WRITTEN TASK 1. Copy the records below verbatim, everything from the start of the records down to the line containing "Dec 27 17:47", including both ends.

TEXT SEGMENT.

An example of an interconnected inner story is "The Mad Trist" in Edgar Allan Poe's Fall of the House of Usher, where through somewhat mystical means the narrator's reading of the story within a story influences the reality of the story he has been telling, so that what happens in "The Mad Trist" begins happening in "The Fall of the House of Usher". Also, in Don Quixote by Miguel de Cervantes, there are many stories within the story that influence the hero's actions.
Most of the first part is presented as a translation of a found manuscript by Cide Hamete Benengeli.
A commonly independently anthologised story is "The Grand Inquisitor" by Dostoevsky from his long psychological novel The Brothers Karamazov, which is told by one brother to another to explain, in part, his view on religion and morality. It also, in a succinct way, dramatizes many of Dostoevsky's interior conflicts.
An example of a "bonus material" style inner story is the chapter "The Town Ho's Story" in Herman Melville's novel Moby-Dick; that chapter tells a fully formed story of an exciting mutiny and contains many plot ideas that Melville had conceived during the early stages of writing Moby-Dick—ideas originally intended to be used later in the novel—but as the writing progressed, these plot ideas eventually proved impossible to fit around the characters that Melville went on to create and develop. Instead of discarding the ideas altogether, Melville wove them into a coherent short story and had the character Ishmael demonstrate his eloquence and intelligence by telling the story to his impressed friends.
One of the most complicated structures of a story within a story was used by Vladimir Nabokov in his novel The Gift. There, as inner stories, function both poems and short stories by the main character Fyodor Cherdyntsev as well as the whole Chapter IV, a critical biography of Nikolay Chernyshevsky. This novel is considered one of the first metanovels in literature.
With the rise of literary modernism, writers experimented with ways in which multiple narratives might nest imperfectly within each other. A particularly ingenious example of nested narratives is James Merrill's 1974 modernist poem "Lost in Translation".
In Rabih Alameddine's novel The Hakawati, or The Storyteller, the protagonist describes coming home to the funeral of his father, one of a long line of traditional Arabic storytellers. Throughout the narrative, the author becomes hakawati himself, weaving the tale of the story of his own life and that of his family with folkloric versions of tales from Qur'an, the Old Testament, Ovid, and One Thousand and One Nights. Both the tales he tells of his family and the embedded folk tales, themselves embed other tales, often 2 or more layers deep.

WRITTEN TASK 2. Repeat the passage on stories within stories word for word, everything from "An example of an" down to "Cide Hamete Benengeli.".

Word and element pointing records

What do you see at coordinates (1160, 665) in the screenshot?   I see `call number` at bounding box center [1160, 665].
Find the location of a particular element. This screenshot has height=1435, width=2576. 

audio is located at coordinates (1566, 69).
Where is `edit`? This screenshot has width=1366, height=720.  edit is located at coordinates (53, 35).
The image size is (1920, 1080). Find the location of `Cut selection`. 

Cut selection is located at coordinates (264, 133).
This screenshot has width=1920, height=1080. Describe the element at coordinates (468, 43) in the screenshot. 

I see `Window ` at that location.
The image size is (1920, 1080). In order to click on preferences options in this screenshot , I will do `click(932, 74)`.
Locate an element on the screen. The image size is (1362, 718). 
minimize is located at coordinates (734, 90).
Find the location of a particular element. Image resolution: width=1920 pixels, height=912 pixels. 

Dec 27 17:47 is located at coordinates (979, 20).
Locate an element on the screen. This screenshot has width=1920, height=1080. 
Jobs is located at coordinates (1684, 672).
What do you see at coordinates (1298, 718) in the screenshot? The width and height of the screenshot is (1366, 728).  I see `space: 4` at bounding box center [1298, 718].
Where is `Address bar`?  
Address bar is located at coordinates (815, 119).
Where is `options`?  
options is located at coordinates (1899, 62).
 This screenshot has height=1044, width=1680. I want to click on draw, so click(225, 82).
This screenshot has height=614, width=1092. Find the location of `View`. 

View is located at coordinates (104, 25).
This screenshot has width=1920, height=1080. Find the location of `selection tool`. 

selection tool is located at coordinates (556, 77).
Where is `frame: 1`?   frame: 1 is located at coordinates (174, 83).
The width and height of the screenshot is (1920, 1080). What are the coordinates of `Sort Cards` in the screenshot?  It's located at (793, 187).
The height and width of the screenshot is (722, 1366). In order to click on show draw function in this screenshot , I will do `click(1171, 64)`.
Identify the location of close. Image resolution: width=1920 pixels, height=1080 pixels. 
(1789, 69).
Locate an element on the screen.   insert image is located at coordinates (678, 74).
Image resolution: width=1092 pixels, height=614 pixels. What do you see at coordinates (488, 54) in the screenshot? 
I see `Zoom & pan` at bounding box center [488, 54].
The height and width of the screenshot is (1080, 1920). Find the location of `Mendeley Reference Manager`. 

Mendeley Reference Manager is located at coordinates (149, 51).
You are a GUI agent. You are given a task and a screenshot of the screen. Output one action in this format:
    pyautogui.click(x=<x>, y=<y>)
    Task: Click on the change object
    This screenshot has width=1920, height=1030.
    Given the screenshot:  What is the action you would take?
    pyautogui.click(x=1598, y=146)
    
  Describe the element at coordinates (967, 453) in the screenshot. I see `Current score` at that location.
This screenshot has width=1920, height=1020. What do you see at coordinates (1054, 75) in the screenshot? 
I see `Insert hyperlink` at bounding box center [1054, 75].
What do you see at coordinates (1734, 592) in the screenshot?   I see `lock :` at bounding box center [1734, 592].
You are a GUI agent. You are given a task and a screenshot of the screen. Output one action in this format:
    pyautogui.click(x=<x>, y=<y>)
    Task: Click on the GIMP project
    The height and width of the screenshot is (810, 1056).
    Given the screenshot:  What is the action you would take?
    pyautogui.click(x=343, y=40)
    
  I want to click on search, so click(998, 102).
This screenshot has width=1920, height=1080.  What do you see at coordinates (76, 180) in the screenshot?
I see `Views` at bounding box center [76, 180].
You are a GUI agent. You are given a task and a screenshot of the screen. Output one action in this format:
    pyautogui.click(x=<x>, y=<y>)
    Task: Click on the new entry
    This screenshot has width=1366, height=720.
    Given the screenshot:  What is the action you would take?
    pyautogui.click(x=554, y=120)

ANSWER 1.
What do you see at coordinates (1160, 665) in the screenshot?   I see `call number` at bounding box center [1160, 665].
Find the location of a particular element. This screenshot has height=1435, width=2576. 

audio is located at coordinates (1566, 69).
Where is `edit`? This screenshot has width=1366, height=720.  edit is located at coordinates (53, 35).
The image size is (1920, 1080). Find the location of `Cut selection`. 

Cut selection is located at coordinates (264, 133).
This screenshot has width=1920, height=1080. Describe the element at coordinates (468, 43) in the screenshot. 

I see `Window ` at that location.
The image size is (1920, 1080). In order to click on preferences options in this screenshot , I will do `click(932, 74)`.
Locate an element on the screen. The image size is (1362, 718). 
minimize is located at coordinates (734, 90).
Find the location of a particular element. Image resolution: width=1920 pixels, height=912 pixels. 

Dec 27 17:47 is located at coordinates (979, 20).

ANSWER 2.
An example of an interconnected inner story is "The Mad Trist" in Edgar Allan Poe's Fall of the House of Usher, where through somewhat mystical means the narrator's reading of the story within a story influences the reality of the story he has been telling, so that what happens in "The Mad Trist" begins happening in "The Fall of the House of Usher". Also, in Don Quixote by Miguel de Cervantes, there are many stories within the story that influence the hero's actions.
Most of the first part is presented as a translation of a found manuscript by Cide Hamete Benengeli.